**WHAT NEEDS TO BE DONE:**
Your result should be every line of the records below that contains the word "will".

****************

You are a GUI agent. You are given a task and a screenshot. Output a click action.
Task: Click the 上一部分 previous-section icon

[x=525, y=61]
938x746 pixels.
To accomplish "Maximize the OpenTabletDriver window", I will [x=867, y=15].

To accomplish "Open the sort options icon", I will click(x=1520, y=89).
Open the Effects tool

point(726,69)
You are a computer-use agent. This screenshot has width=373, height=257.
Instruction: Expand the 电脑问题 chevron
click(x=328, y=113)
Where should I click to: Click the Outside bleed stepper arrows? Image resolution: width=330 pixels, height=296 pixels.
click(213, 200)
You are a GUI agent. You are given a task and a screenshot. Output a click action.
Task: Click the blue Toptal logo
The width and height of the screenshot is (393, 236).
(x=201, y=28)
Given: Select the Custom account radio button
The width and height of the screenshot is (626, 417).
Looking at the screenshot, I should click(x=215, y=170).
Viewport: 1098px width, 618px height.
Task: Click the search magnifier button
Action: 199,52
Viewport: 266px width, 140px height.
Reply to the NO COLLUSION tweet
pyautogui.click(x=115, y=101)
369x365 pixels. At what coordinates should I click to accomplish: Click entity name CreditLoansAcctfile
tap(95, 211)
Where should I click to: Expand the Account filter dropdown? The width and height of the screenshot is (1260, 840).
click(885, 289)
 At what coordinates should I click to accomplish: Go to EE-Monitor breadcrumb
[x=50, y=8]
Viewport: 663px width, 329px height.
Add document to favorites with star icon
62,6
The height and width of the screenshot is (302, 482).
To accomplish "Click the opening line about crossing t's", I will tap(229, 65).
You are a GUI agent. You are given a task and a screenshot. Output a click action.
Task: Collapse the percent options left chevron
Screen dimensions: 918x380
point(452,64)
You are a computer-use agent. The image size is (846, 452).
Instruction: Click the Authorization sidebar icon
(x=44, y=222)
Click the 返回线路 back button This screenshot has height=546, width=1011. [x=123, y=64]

****************

**ANSWER TO THIS TASK:**
To accomplish "Maximize the OpenTabletDriver window", I will [x=867, y=15].
To accomplish "Open the sort options icon", I will click(x=1520, y=89).
To accomplish "Click the opening line about crossing t's", I will tap(229, 65).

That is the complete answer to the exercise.